Also worth checking out is this article in the Volokh Conspiracy, what I believe is one of the best right/center/libertarian legal blogs. The article, by David Kopel, a strong gun rights supporter in Colorado, gives a good take on the impact that the petitioners are hoping for. When all is said and done, I would like to see what the real spending figures -- including dark money -- is on these races.

This article also looks at one of the questions I examined -- whether this will help Republicans in Colorado in 2014.

Wednesday, September 11, 2013

State Legislative Recalls -- the Party Breakdown

David Nir from the Daily Kos asked me about the D v.
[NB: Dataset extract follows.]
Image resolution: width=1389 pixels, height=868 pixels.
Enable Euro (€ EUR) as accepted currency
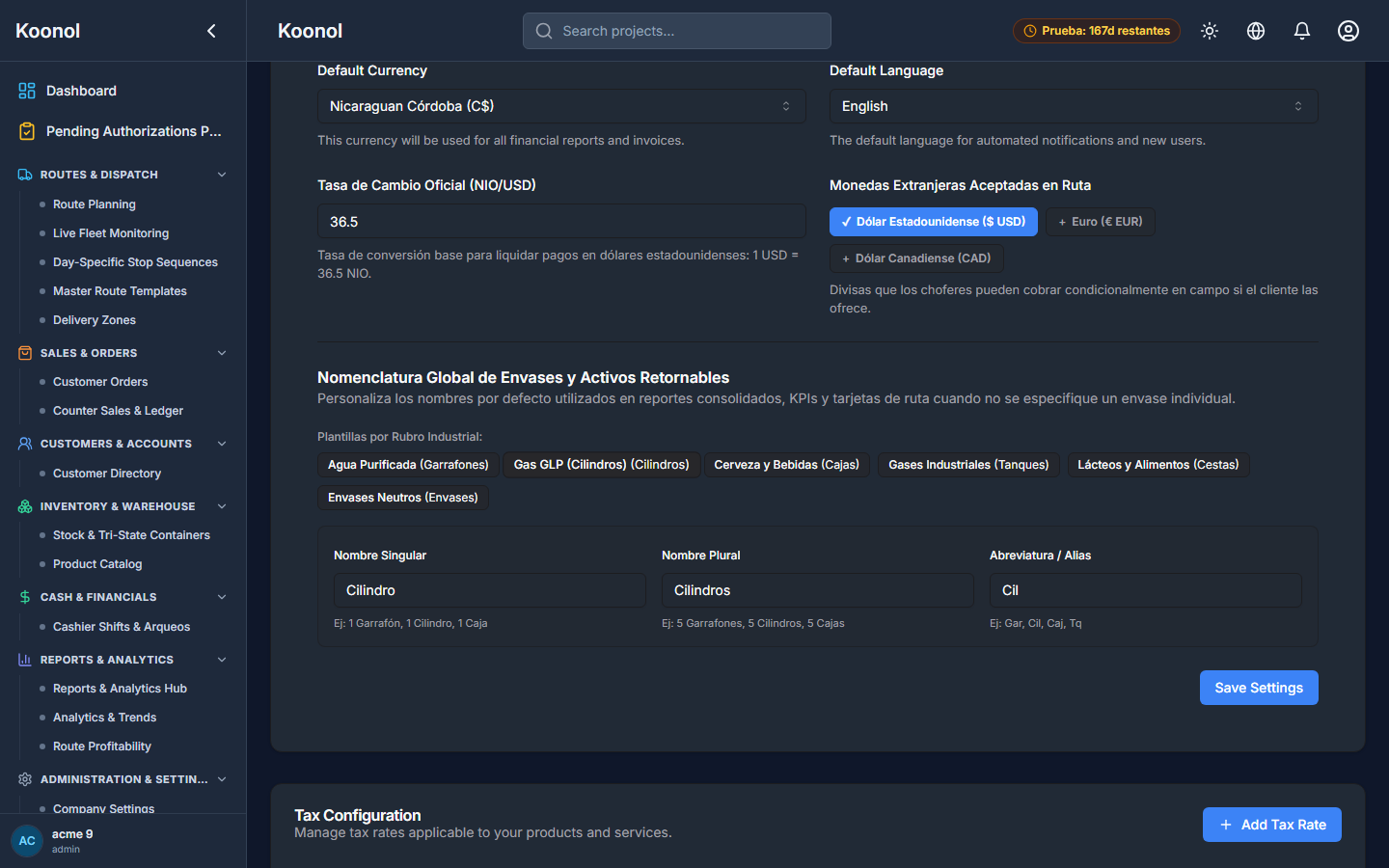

R breakdown on successful recalls and whether the recalls actually result in a change in party for the seat.

I've mentioned before that it is very difficult if not almost impossible to breakdown local recalls by party (most local races are nonpartisan). But it is easy to do on the state level.

So first, the Governors. Everyone is aware that Gray Davis was a Democrat replaced by a Republican in 2003. In the first recall, in North Dakota, Lynn Frazier was a member of the Nonpartisan League, but he was considered a Republican. He was ousted in 1921 by a member of the Independent Voters Association, Ragnvold Anderson Nestos. Nestos appears to have also been a Republican. 

For State Legislators we have the following messy breakdown, which I will explain in depth:
6 Democrats – 4 replaced by Republicans
12 Republicans—4 replaced by Democrats
2 Party Flippers (R to Independents) – Both Replaced by Republicans

Since the start of the recall, 13 Democrats faced recalls, 6 of them have lost their seats, four were replaced by Republicans.  One of the recalled officials was for removed under a cloud of corruption (Gary George, Wisconsin 2003). He was replaced by a Democrat. One was a complicated affair from 1914 (E.E. Grant in California), and was probably also replaced by a Democrat (the official who lost the seat to Grant in the previous election).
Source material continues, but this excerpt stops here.